──────── Records provided ────────
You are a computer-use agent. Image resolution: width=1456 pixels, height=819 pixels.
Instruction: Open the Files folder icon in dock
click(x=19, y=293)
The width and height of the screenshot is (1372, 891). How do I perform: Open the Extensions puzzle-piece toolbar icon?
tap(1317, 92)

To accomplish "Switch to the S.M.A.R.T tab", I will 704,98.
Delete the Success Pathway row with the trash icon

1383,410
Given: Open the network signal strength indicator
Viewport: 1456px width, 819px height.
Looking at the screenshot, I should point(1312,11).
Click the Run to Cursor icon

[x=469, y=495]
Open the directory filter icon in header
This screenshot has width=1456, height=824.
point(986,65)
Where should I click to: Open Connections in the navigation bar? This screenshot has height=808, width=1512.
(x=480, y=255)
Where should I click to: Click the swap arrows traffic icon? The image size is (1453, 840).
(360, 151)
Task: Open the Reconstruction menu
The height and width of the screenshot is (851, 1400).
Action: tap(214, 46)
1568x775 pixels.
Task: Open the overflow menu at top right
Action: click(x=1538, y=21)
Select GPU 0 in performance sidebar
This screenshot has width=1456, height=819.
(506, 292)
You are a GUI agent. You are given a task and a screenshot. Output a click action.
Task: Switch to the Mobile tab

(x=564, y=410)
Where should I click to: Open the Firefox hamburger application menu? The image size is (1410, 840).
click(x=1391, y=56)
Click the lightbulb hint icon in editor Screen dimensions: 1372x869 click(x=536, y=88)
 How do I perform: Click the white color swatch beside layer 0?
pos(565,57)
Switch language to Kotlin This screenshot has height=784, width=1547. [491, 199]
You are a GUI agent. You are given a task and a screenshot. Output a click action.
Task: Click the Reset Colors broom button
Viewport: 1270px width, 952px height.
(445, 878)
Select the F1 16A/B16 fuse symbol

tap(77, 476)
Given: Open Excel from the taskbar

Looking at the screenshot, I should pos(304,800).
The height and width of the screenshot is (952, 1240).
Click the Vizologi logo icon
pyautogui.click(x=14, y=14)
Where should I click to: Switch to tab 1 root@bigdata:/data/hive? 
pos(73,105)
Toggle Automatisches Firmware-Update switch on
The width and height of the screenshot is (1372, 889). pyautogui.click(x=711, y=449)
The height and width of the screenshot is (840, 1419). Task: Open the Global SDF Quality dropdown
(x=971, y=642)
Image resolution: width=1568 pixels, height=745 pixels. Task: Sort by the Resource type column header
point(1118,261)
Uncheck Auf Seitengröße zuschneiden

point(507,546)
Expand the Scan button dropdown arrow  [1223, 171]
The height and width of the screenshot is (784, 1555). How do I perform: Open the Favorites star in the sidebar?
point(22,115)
────────
_Work to complete_: In full, transcribe each entry of the material exactly.

_Output of the task_:
You are a computer-use agent. Image resolution: width=1456 pixels, height=819 pixels.
Instruction: Open the Files folder icon in dock
click(x=19, y=293)
The width and height of the screenshot is (1372, 891). How do I perform: Open the Extensions puzzle-piece toolbar icon?
tap(1317, 92)

To accomplish "Switch to the S.M.A.R.T tab", I will 704,98.
Delete the Success Pathway row with the trash icon

1383,410
Given: Open the network signal strength indicator
Viewport: 1456px width, 819px height.
Looking at the screenshot, I should point(1312,11).
Click the Run to Cursor icon

[x=469, y=495]
Open the directory filter icon in header
This screenshot has width=1456, height=824.
point(986,65)
Where should I click to: Open Connections in the navigation bar? This screenshot has height=808, width=1512.
(x=480, y=255)
Where should I click to: Click the swap arrows traffic icon? The image size is (1453, 840).
(360, 151)
Task: Open the Reconstruction menu
The height and width of the screenshot is (851, 1400).
Action: tap(214, 46)
1568x775 pixels.
Task: Open the overflow menu at top right
Action: click(x=1538, y=21)
Select GPU 0 in performance sidebar
This screenshot has width=1456, height=819.
(506, 292)
You are a GUI agent. You are given a task and a screenshot. Output a click action.
Task: Switch to the Mobile tab

(x=564, y=410)
Where should I click to: Open the Firefox hamburger application menu? The image size is (1410, 840).
click(x=1391, y=56)
Click the lightbulb hint icon in editor Screen dimensions: 1372x869 click(x=536, y=88)
 How do I perform: Click the white color swatch beside layer 0?
pos(565,57)
Switch language to Kotlin This screenshot has height=784, width=1547. [491, 199]
You are a GUI agent. You are given a task and a screenshot. Output a click action.
Task: Click the Reset Colors broom button
Viewport: 1270px width, 952px height.
(445, 878)
Select the F1 16A/B16 fuse symbol

tap(77, 476)
Given: Open Excel from the taskbar

Looking at the screenshot, I should pos(304,800).
The height and width of the screenshot is (952, 1240).
Click the Vizologi logo icon
pyautogui.click(x=14, y=14)
Where should I click to: Switch to tab 1 root@bigdata:/data/hive? 
pos(73,105)
Toggle Automatisches Firmware-Update switch on
The width and height of the screenshot is (1372, 889). pyautogui.click(x=711, y=449)
The height and width of the screenshot is (840, 1419). Task: Open the Global SDF Quality dropdown
(x=971, y=642)
Image resolution: width=1568 pixels, height=745 pixels. Task: Sort by the Resource type column header
point(1118,261)
Uncheck Auf Seitengröße zuschneiden

point(507,546)
Expand the Scan button dropdown arrow  [1223, 171]
The height and width of the screenshot is (784, 1555). How do I perform: Open the Favorites star in the sidebar?
point(22,115)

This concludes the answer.